Makes some games viable. I’ve been told it makes some games I’d never run no matter what the method more viable as the virtual tabletop does a lot of the heavy lifting. It also makes some a bit more challenging, like Cortex Prime, they really should release a generic dice roller, because it does exist as I’ve seen them use it for their own streams.

In all ways this is brilliant and people have gone on to wrack up a ludicrous amount of play as a result. So what’s not to love? At first, it was just a general feeling of it being slightly less engaging. Since my first experiences were with the regular gaming group a lot of the elements were the same, just a bit less so. It’s also the case some of the advantages are also disadvantages, a bit like with online meetings you might actually be doing something else at the same time.

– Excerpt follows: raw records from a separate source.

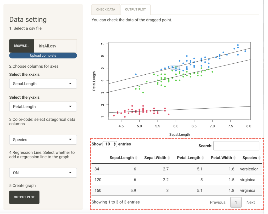The width and height of the screenshot is (268, 214).
Task: Sort table by Petal.Width column arrows
Action: click(x=235, y=158)

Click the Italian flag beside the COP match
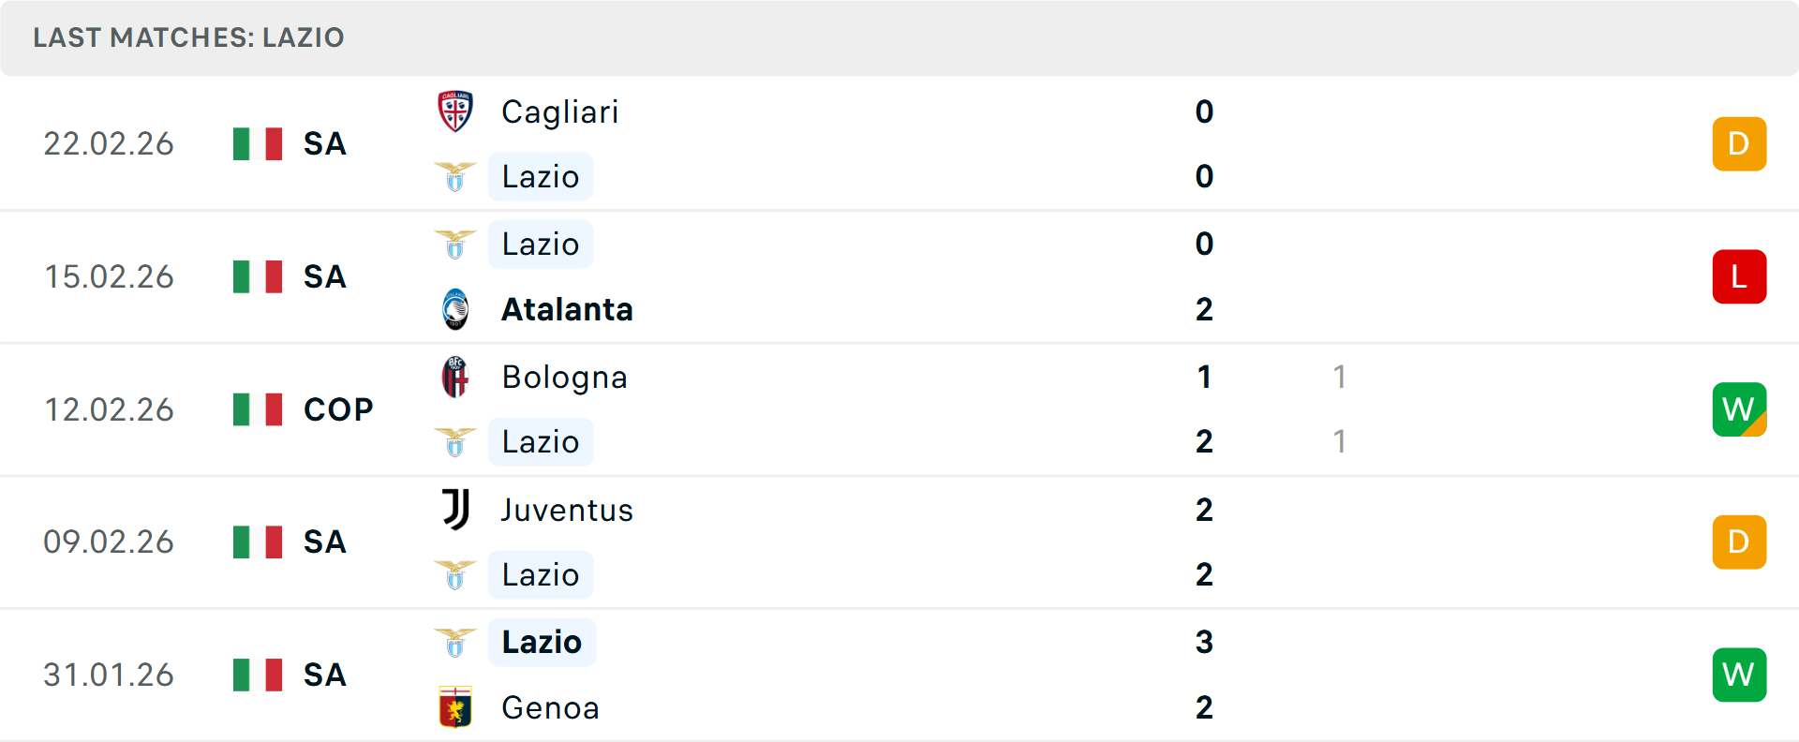256,408
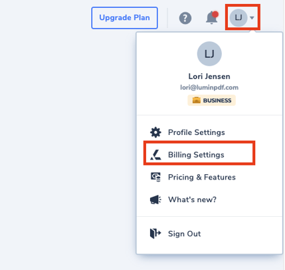Open notifications bell icon

[x=212, y=18]
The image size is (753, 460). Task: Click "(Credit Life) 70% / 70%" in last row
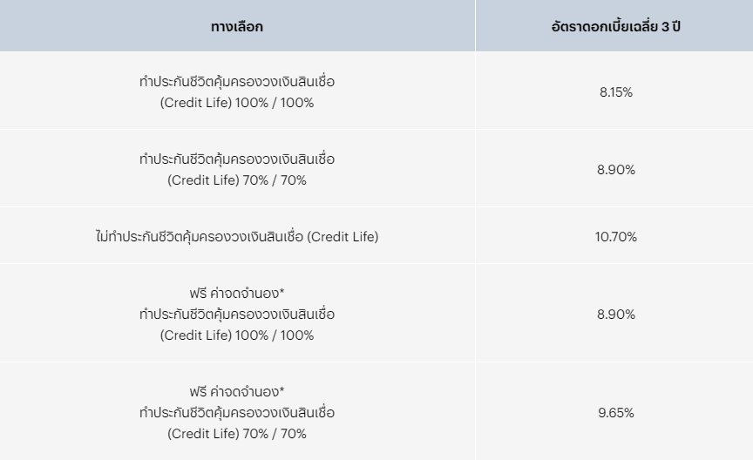[x=237, y=433]
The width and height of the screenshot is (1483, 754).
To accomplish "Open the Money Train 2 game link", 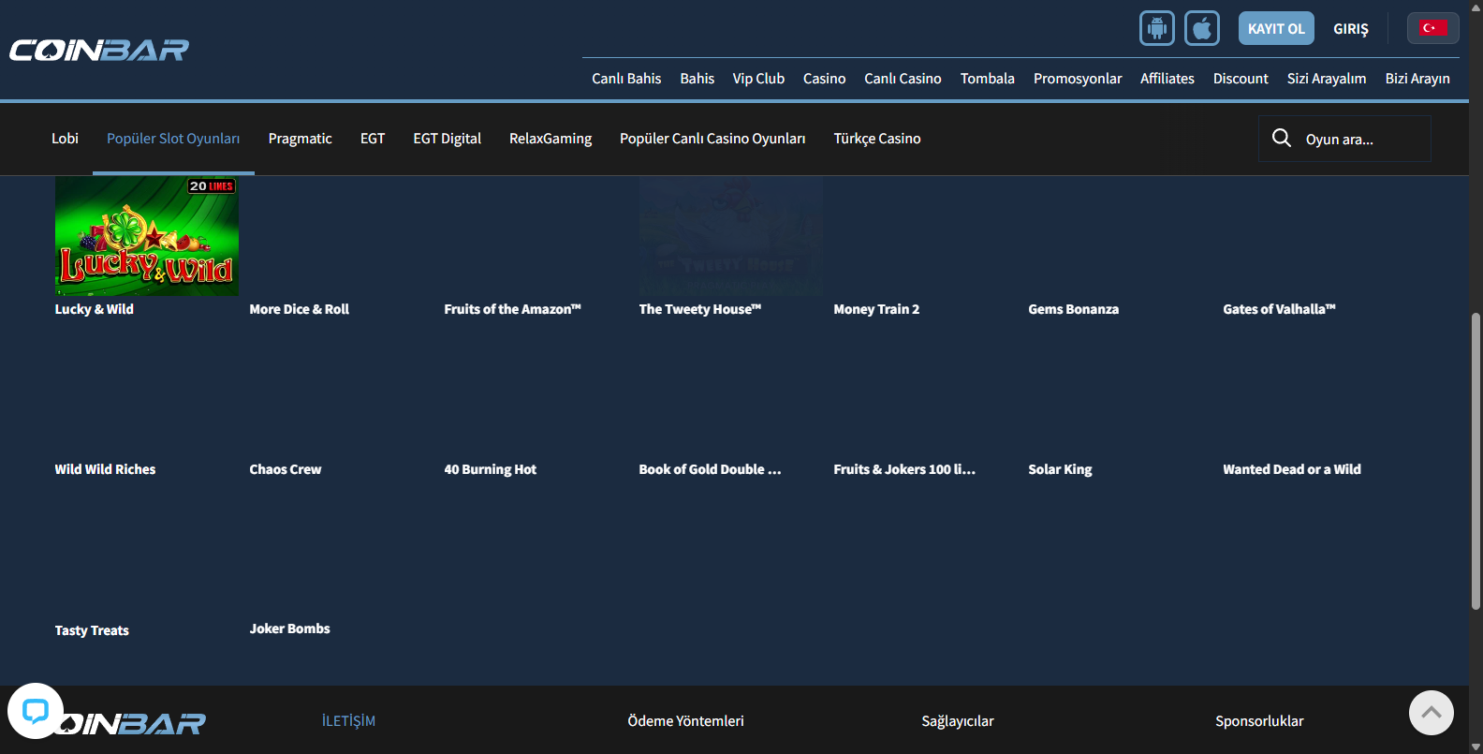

It wasn’t until I started to play with totally new people that I got it. I should have realised quite quickly since it was an interference with the very thing that I think makes a game successful.

You can lose the signal

Can’t stop the signal, Mal. Everything goes somewhere, and I go everywhere.

Mr Universe, Serenity

Apparently, unlike the quote from Serenity, you can lose the signal. What happens at the table is all about signals and online play dampens, dulls and makes those signals more challenging.

If you take the diagram of where the signals come from we can see why.

Signal Layers

I don’t want to repeat the post this is taken from but it is clear to see some of the signals can transfer online without signal loss. It could even be said some of them may transfer better. This is the case with all those signals established in advance. The campaign and setting stuff established in session zero. Any clear signals placed on each protagonist’s character sheet. These can be communicated more strongly by being more directly accessible during actual play.

What gets dulled is anything that emerges from the session, the more subtle interplay of signals as play is actually happening. This can result in failed opportunities. The opportunities are a bit ‘let us do some role-playing now’ rather than being organic in play. The shape of the play is a bit more transactional and instructional in action rather than feeling like a dramatic interplay. It’s interesting to experience and varies by participant.

I understood that implied and subtle signals were driving play face-to-face with the regular group as I was responding to them, what wasn’t fully understood is how challenging certain elements of play are when these are harder to discern due to online play and when the player dynamic is new.

Once the dynamic changes you start to realise how many of those subtle signals we picked up on in our regular games drove forward other scenes. The whole issue of the player picking up on something another player has signalled and deciding, as an author, to create a scene with that character to pick up on that. These signals are subtle, not direct (as the character does not know) but are a valid part of the all players in the writing room approach to play.

That is much harder to do organically online, even when all the participants are the same and it’s fascinating to see how challenging it is when the various participants are different as a whole coded language no one specifically created or designed intentionally has been lost. 

And, Finally…

There are probably solutions to mitigate this loss or dulling of the signal during actual play, but that will take a bit more thought, and be the subject of an article proper if I go there.

That might be something interesting to think about one day but, for now, it is possible to somewhat lose the signal Mal.